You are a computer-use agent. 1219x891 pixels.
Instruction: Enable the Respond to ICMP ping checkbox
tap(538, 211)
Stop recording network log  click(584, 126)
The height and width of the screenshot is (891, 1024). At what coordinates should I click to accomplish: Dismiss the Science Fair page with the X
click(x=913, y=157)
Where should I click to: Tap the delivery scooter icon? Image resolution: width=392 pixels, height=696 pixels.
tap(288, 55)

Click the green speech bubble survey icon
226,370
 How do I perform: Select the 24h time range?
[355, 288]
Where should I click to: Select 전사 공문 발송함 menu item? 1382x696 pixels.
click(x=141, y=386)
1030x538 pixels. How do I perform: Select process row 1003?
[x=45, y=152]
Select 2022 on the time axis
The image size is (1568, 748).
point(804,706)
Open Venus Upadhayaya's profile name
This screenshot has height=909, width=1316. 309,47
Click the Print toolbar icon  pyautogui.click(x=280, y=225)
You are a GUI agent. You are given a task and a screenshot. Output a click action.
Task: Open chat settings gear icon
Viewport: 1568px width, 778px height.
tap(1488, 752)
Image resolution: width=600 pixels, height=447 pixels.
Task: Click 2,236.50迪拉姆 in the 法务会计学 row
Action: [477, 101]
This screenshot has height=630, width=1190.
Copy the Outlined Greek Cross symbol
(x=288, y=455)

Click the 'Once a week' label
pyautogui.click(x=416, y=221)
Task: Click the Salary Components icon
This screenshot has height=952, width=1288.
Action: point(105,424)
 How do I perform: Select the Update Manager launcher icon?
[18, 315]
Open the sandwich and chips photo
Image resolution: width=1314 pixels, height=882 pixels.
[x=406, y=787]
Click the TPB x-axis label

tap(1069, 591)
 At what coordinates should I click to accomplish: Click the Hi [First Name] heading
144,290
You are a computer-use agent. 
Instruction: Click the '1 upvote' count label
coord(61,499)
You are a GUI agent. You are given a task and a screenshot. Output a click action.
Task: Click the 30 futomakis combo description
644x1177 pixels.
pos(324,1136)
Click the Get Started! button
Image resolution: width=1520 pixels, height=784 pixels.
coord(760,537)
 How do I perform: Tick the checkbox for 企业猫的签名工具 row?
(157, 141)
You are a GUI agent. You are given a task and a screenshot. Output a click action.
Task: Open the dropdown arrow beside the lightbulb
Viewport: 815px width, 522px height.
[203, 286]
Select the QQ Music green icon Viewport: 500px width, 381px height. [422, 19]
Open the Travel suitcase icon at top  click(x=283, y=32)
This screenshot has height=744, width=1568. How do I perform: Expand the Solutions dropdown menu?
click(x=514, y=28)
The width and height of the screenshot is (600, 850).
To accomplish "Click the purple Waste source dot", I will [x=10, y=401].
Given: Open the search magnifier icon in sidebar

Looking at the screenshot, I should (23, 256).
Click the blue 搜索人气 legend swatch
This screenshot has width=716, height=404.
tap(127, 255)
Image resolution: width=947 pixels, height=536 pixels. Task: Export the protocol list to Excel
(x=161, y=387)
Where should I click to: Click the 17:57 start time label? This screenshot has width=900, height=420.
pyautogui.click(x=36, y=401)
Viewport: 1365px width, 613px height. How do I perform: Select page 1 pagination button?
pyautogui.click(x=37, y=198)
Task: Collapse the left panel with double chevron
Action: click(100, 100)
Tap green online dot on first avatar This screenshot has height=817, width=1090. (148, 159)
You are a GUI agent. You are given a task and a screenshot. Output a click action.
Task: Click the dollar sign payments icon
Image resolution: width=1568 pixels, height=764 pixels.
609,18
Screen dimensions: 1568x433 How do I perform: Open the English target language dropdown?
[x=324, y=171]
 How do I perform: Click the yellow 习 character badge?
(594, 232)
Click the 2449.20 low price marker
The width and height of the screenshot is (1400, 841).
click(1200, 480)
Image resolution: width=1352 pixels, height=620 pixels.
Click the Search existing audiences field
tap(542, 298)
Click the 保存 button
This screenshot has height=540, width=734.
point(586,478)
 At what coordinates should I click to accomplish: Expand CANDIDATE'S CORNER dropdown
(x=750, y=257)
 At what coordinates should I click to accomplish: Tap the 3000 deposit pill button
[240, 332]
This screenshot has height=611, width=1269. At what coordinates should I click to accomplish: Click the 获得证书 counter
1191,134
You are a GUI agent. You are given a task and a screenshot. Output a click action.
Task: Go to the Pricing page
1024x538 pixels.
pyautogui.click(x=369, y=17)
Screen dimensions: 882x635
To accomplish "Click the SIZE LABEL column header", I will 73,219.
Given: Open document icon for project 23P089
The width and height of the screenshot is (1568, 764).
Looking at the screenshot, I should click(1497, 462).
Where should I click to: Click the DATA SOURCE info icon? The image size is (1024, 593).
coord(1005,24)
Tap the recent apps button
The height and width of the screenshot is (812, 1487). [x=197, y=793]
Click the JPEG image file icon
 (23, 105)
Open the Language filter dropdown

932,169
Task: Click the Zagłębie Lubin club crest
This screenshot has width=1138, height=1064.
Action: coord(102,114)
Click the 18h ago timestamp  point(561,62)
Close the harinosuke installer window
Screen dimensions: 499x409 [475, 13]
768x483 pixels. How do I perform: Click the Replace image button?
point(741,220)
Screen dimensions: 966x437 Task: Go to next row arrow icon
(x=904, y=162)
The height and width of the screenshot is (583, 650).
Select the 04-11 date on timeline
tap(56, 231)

WHAT YOU NEED TO DO — If a line in the listing holds the word "computer", copy it out.

REPLY —
You are a computer-use agent. 1219x891 pixels.
You are a computer-use agent. 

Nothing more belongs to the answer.